Here the harder part requires that, after removal, you consider a range of possible numbers being partitioned and that you give an upper bound on the part size. However it lets you describe the number of parts exactly.

(d)

Find a recurrence (which need not have just two terms on the right hand side) that describes how to compute \(p_n(k)\) in terms of the number of partitions of smaller integers into a smaller number of parts.

Hint

One of the two sets of partitions of smaller numbers from the previous part is more amenable to finding a recurrence than the other. The resulting recurrence does not have just two terms though.

(e)

What is \(p_1(k)\) for a positive integer \(k\text{?}\)

(f)

What is \(p_k(k)\) for a positive integer \(k\text{?}\)

(g)

Use your recurrence to compute a table with the values of \(p_n(k)\) for values of \(k\) between 1 and 7.

(h)

What would you want to fill into row 0 and column 0 of your table in order to make it consistent with your recurrence. What does this say \(p_0(0)\) should be? We usually define a sum with no terms in it to be zero.

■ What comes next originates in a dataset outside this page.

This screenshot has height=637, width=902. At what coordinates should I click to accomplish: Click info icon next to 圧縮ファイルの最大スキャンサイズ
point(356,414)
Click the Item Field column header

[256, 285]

Is that consistent with the way the recurrence says we should define \(p_0(0)\text{?}\)

Hint

If there is a sum equal to zero, there may very well be a partition of zero.

It is remarkable that there is no known formula for \(p_n(k)\text{,}\) nor is there one for \(p(k)\text{.}\) We have seen some ways to compute values of \(p_n(k)\text{.}\) In Section 3.6 we will see more methods to compute values and find properties of these numbers even without ever knowing a formula for them.